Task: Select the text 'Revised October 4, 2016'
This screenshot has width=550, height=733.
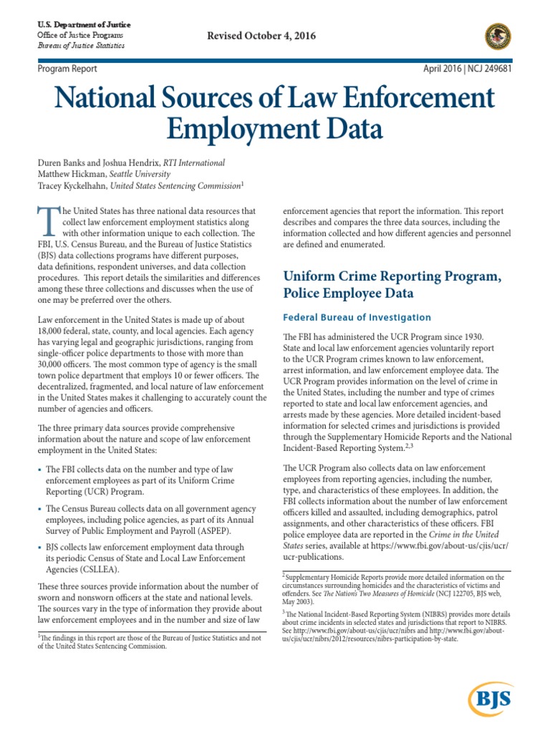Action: (261, 36)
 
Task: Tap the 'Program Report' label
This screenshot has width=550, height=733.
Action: (67, 69)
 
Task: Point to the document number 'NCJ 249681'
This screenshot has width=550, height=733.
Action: (487, 69)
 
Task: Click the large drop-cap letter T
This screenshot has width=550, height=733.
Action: (48, 221)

⁂

**What is required**: Retype all of the rows above verbatim, omitting the pictures.

**Task result**:
Task: Select the text 'Revised October 4, 2016'
This screenshot has width=550, height=733.
Action: (261, 36)
 
Task: Tap the 'Program Report' label
This screenshot has width=550, height=733.
Action: (67, 69)
 
Task: Point to the document number 'NCJ 249681'
This screenshot has width=550, height=733.
Action: (487, 69)
 
Task: Click the large drop-cap letter T
This screenshot has width=550, height=733.
Action: (48, 221)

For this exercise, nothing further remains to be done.